Sparked by the Grand Challenge Initiative, students have prompted faculty discussion to design a climate science major with a unique interdisciplinary structure.
Vanderbilt faculty across multiple disciplines are currently proposing a climate science major that will likely be available to students in 2022.
The committee proposing this major is co-chaired by Associate Professor of Earth and Environmental Sciences Jonathan Gilligan, Professor of Sociology David Hess and Associate Professor of History of Art and Architecture Betsey Robinson. Per Gilligan, the climate science major is designed to be interdisciplinary and will be integrated across the College of Arts and Sciences (A&S).
“We are consulting with faculty at Peabody College and at the School of Engineering to make sure that this is something that people can do from across the whole university, whatever their real interests are,” Gilligan said.
Gilligan said the proposed climate science major includes an introductory course that will be team-taught by faculty with different areas of expertise. The major will also include a core course on the natural science of climate change that will give students the knowledge to explain its causes and effects, according to Gilligan. After completing these two classes, Gilligan said students will be required to take a course on climate change in each division of A&S, which includes the humanities, social sciences and natural sciences.
Gilligan also said students will take courses that are relevant to their specific career goals, such as understanding geographical information systems or how to apply 3D imaging to climate science. Other classes included in the proposed climate science major will be specialized elective courses like the ecology of climate change and the policies surrounding climate change. Students will also potentially earn credit for a capstone integrative course, internship or independent study for immersion projects related to climate science.
Per Gilligan, changes to the current proposed major may take place before it is available to Vanderbilt students as it must be approved by faculty in the curriculum committee before becoming available. The timeline for the approval process is unclear at this time as the major is still in developmental stages, according to an email from Hess to The Hustler.
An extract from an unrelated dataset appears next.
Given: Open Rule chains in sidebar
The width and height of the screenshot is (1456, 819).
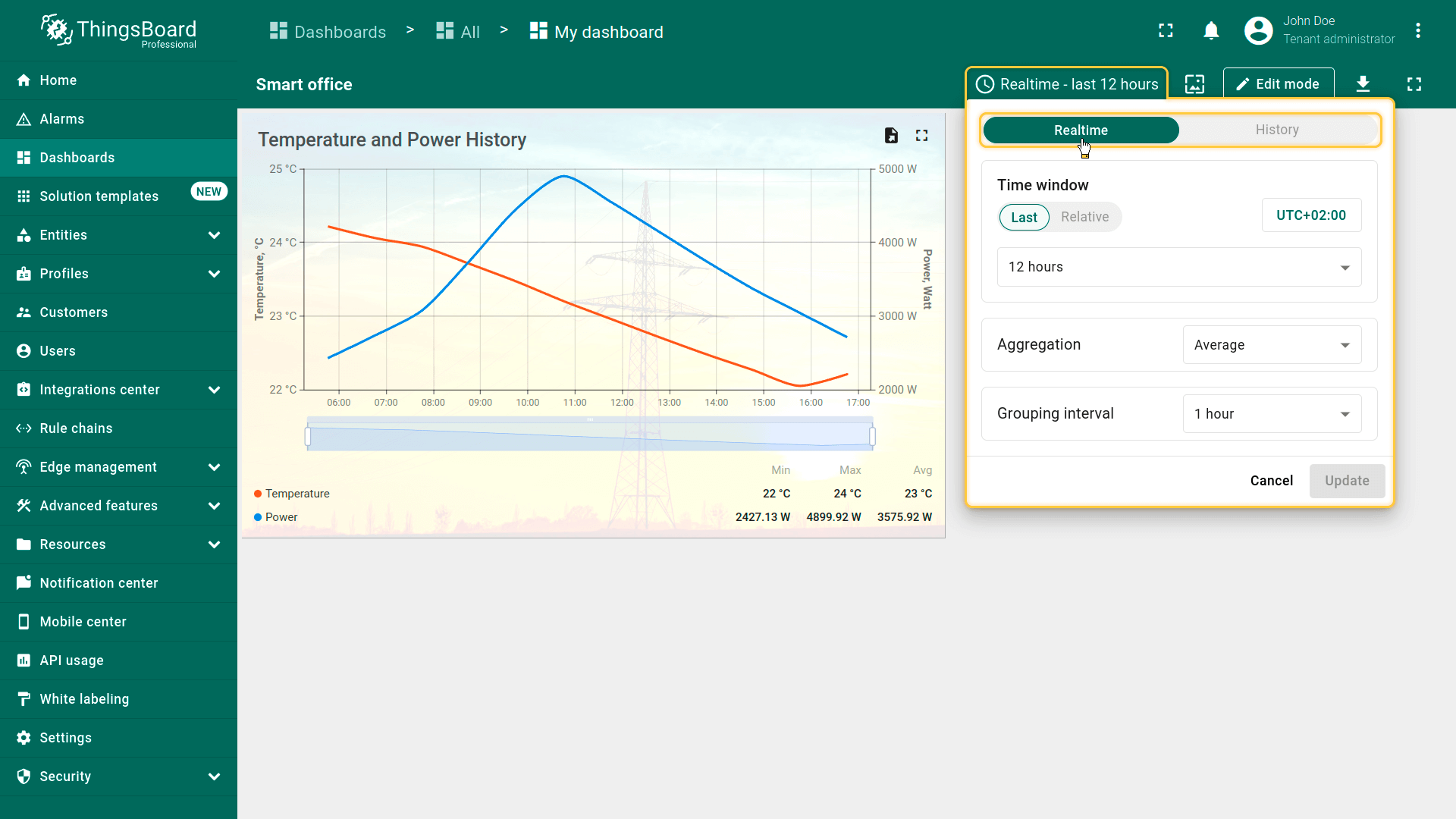Looking at the screenshot, I should tap(76, 428).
He said that more information about the agenda for the approval process should be available at the end of the Fall 2021 semester.
Both Gilligan and Ellie Miller, a senior triple-majoring in earth and environmental science, environmental sociology and communication of science and technology, believe the structure of Vanderbilt’s proposed climate science major that integrates multiple perspectives will make it unique and something that students across the university can anticipate with excitement.
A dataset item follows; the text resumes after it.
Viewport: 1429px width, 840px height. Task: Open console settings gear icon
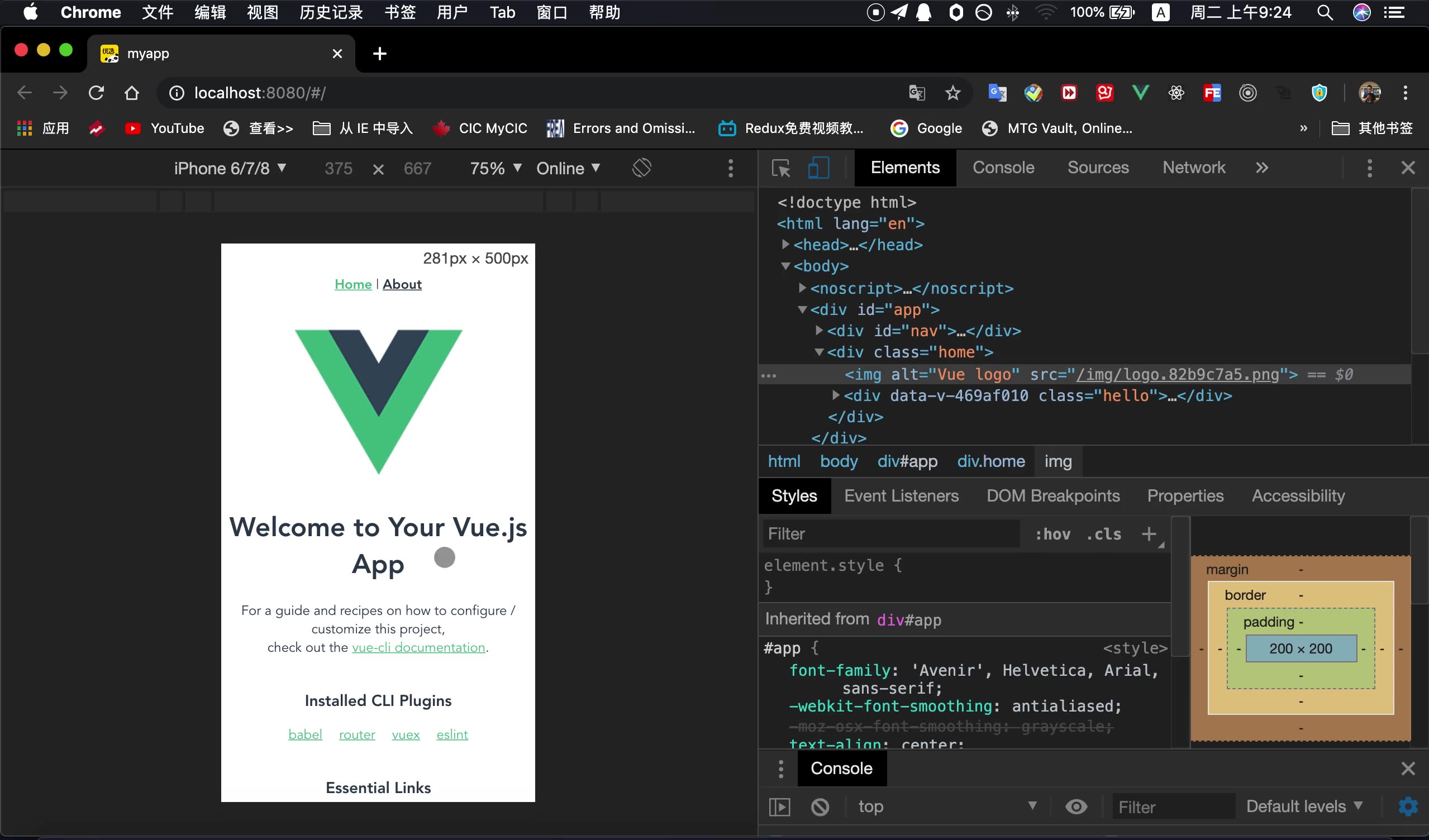(x=1407, y=806)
Miller said she hopes the climate science major will bring together undergraduates, graduate students and faculty that would never have otherwise interacted. Although she will graduate before the major is available, Miller is thrilled that younger students will get the chance to learn about earth science and climate change without being confined to a typical STEM perspective. She is also looking forward to the overlap of disciplines within the proposed climate science major.
“It is opening a new window for us to find new ways to make Vanderbilt more green and create new and innovative research that is coming out of Vanderbilt surrounding climate change,” Miller said.
Gilligan also said students looking for a career in business could potentially benefit from the climate science major as companies are looking for ways to become more sustainable.
“[The climate science major] gives students experience as undergraduates of working with people and having conversations about issues with people who have different perspectives,” Gilligan said. “We [the faculty] think that the process of learning how to talk to people with different interests will be a valuable thing for students’ career development.”
Vanderbilt currently has a selection of classes and research opportunities related to climate science such as Paleoclimates and Physics of the Climate System. However, students have expressed interest in having more opportunities for extensive study in climate science, which spurred faculty to propose the new major. Miller, who has taken a variety of classes on climate science, said the classes are narrowly focused on certain disciplines and perspectives.
“[The climate science classes] are a little bit disjointed and are all in different departments right now,” Miller said.
Students, such as Miller, have been persistent in pushing for more classes on climate change to be added to Vanderbilt’s curriculum through a unified major. Miller said students have been proposing a climate science major for years, even before she came to Vanderbilt.
“I know Students Promoting Environmental Awareness and Responsibility has been a big component in proposing this major idea,” Miller said. “It’s come from a lot of different student clubs though; it’s been a big movement in all of the majors that are more earth science focused.”
Faculty members have also discussed the necessity for more climate science classes. Gilligan expressed concern that many students are not educated in climate science during high school. Through the proposed climate science major, he and other faculty are pushing for every Vanderbilt graduate to have some knowledge about climate science.
Through the Grand Challenge Initiative—a program in which faculty and students research pressing issues facing society—faculty members offered more opportunities for student involvement in climate science. Current projects within the program include Parsing the Pandemic: Finding Solutions to COVID-19 and Racial Justice: The Third Reconstruction.
Gilligan led the effort to form the Climate and Society project within the Grand Challenge Initiative, which does research on advancing knowledge and developing responses to climate change. He said the research allowed faculty and students to discuss how to best integrate climate change into Vanderbilt’s academic curriculum. This included discussions about how to offer more courses on climate change that are appealing to students.
Gilligan also said that the work done within the project allowed for the talk of creating a climate science major to move forward. He stated that it led Dean of the College of Arts and Science John Geer to spark discussion of necessary steps to form a major that builds upon the Climate and Society Grand Challenge Initiative.